What this means: High RSI often precedes corrections as traders secure profits. The price briefly tested the Fibonacci 23.6% retracement level ($0.4947) on September 22 but failed to hold, triggering sell orders.
What to watch: A sustained break below $0.48 (7-day SMA) could signal deeper retracement toward $0.444 (38.2% Fib level).
2. Vesting Schedule Concerns (Mixed Impact)
Overview: MLC’s tokenomics include a 3-month cliff post-TGE (June 2024) followed by linear unlocks. While 34% of supply is burned, circulating supply remains at 78M (34% of total).
What this means: Early investors who received 5% tokens at listing may be selling portions as the cliff period ends, creating sell pressure. However, the project’s buyback mechanism (2% of repurchased tokens burned) could counterbalance this long-term.
3. Macro Market Drag (Neutral Impact)
Overview: The total crypto market fell 2.3% in 24h, with Bitcoin dominance rising to 57.7%. The CMC Altcoin Season Index dropped 10% weekly, signaling capital rotation toward safer assets.
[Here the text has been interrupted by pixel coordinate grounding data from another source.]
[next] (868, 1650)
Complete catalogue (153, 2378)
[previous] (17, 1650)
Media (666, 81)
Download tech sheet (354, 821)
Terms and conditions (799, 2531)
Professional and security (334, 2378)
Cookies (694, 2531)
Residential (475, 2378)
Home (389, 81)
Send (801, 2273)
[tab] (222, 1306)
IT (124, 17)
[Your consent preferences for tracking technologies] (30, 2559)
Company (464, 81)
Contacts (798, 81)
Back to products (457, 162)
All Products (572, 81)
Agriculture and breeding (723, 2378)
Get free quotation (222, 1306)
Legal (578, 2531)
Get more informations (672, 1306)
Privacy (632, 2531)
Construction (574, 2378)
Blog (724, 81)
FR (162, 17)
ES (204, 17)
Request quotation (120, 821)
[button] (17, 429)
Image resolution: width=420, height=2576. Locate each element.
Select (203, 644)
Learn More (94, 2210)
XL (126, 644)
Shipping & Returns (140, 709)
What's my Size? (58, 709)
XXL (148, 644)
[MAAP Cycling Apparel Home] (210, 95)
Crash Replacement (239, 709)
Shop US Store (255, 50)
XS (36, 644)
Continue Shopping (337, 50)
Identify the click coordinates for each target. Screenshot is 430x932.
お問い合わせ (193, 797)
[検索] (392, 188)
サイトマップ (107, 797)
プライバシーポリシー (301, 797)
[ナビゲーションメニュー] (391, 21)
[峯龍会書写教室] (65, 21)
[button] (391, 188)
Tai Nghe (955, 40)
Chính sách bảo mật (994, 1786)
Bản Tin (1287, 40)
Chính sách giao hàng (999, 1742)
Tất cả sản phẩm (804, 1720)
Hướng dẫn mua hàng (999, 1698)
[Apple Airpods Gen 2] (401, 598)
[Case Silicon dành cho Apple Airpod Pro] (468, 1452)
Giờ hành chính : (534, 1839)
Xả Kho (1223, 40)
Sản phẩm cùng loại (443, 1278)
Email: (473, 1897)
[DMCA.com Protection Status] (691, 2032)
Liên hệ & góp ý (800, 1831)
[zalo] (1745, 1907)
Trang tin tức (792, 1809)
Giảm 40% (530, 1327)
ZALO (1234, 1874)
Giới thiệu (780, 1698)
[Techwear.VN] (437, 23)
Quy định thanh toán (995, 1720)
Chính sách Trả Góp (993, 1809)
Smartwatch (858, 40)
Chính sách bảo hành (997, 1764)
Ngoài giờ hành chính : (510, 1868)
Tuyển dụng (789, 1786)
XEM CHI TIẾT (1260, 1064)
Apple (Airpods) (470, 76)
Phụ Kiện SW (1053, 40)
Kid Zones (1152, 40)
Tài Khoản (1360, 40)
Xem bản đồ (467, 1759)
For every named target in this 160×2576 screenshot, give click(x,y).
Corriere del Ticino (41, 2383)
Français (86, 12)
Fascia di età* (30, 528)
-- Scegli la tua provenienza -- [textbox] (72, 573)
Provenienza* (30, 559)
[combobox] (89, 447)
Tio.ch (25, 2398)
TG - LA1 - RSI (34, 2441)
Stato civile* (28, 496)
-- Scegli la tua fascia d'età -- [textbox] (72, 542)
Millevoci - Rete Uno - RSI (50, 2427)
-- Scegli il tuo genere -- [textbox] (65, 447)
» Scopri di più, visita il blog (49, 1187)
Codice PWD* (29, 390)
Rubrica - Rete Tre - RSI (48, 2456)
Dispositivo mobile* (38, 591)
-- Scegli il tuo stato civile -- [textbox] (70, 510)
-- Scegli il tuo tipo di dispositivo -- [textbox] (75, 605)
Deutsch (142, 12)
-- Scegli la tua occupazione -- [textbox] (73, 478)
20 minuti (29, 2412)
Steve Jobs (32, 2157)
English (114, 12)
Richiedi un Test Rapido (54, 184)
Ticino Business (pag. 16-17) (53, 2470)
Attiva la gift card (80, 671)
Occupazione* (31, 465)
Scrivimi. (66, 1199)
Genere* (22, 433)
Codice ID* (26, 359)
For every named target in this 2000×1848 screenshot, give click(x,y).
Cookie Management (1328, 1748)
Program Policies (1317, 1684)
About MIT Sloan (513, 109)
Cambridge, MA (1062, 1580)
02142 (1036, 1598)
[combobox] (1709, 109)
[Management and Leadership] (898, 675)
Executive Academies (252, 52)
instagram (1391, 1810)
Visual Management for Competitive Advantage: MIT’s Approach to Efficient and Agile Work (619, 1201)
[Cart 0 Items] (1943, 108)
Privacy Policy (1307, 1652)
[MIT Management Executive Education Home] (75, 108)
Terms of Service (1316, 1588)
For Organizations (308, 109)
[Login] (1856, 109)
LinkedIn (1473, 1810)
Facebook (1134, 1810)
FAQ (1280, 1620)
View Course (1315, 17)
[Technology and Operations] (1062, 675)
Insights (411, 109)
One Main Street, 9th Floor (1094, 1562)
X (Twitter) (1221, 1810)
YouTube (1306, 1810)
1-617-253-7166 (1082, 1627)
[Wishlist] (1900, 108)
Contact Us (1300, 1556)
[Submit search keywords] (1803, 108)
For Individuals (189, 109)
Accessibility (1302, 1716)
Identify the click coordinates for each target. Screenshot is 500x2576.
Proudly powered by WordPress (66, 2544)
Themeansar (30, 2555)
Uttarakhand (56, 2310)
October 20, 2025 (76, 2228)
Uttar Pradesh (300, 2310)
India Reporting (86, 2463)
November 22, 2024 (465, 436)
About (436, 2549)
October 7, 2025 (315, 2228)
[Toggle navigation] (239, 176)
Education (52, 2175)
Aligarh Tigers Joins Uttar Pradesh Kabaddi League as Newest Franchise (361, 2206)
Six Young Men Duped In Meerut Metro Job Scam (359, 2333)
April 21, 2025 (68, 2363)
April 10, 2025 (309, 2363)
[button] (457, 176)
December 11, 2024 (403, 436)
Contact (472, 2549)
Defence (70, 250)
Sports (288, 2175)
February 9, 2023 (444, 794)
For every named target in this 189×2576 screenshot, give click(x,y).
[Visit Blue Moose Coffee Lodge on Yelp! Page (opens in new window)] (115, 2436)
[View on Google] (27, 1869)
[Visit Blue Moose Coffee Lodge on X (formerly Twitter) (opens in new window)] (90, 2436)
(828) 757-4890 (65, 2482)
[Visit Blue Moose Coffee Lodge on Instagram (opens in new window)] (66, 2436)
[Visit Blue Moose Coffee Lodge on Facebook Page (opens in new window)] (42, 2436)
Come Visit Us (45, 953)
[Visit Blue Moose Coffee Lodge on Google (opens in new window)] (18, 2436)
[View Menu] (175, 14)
What this means: MLC’s -0.9% decline outpaced the market (-2.3%), suggesting relative resilience. However, reduced altcoin liquidity (spot volume down 5.7% monthly) amplifies volatility for low-cap tokens like MLC ($38M market cap).
Conclusion
MLC’s dip appears driven by technical cooling after parabolic gains and sector-wide risk aversion, mitigated by strong tokenomics (burn mechanisms, staking utility). Key watch: Can the 7-day SMA ($0.483) hold as support amid potential vesting-related selling?